_WHAT IS NEEDED_
Filter the entries for the word "computer". Copy each line in which it occurs.

_Pixel coordinate grounding data_
☆ ☆ ☆ ☆ ☆
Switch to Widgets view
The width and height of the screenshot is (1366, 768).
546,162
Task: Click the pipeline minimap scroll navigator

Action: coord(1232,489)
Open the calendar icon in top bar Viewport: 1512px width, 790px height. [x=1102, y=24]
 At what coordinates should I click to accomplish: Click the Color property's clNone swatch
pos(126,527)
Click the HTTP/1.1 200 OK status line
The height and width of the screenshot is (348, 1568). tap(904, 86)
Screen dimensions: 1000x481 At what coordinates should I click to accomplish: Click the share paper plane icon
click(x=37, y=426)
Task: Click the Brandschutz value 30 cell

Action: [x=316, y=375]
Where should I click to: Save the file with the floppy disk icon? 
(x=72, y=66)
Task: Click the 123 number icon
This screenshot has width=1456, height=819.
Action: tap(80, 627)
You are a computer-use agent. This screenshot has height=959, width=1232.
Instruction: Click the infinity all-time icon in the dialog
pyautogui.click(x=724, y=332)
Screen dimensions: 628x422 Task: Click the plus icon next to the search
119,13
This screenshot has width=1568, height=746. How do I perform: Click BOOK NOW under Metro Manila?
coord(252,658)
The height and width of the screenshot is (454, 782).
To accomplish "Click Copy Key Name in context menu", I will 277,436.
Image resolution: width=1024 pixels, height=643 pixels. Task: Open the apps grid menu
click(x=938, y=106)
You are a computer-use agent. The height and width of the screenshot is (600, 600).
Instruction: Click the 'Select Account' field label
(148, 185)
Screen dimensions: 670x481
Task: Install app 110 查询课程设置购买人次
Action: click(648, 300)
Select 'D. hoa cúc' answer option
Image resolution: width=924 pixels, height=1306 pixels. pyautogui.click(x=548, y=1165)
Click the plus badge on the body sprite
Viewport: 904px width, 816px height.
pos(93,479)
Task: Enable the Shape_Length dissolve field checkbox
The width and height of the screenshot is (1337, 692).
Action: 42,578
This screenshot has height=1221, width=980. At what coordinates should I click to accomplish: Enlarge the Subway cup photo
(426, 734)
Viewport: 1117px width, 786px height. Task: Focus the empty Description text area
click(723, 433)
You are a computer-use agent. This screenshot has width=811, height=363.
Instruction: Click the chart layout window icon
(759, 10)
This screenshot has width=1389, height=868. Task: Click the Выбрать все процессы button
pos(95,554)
☆ ☆ ☆ ☆ ☆
_SOLUTION TO THE EXERCISE_
You are a computer-use agent. This screenshot has height=959, width=1232.
You are a computer-use agent. The height and width of the screenshot is (600, 600).
You are a computer-use agent. This screenshot has width=811, height=363.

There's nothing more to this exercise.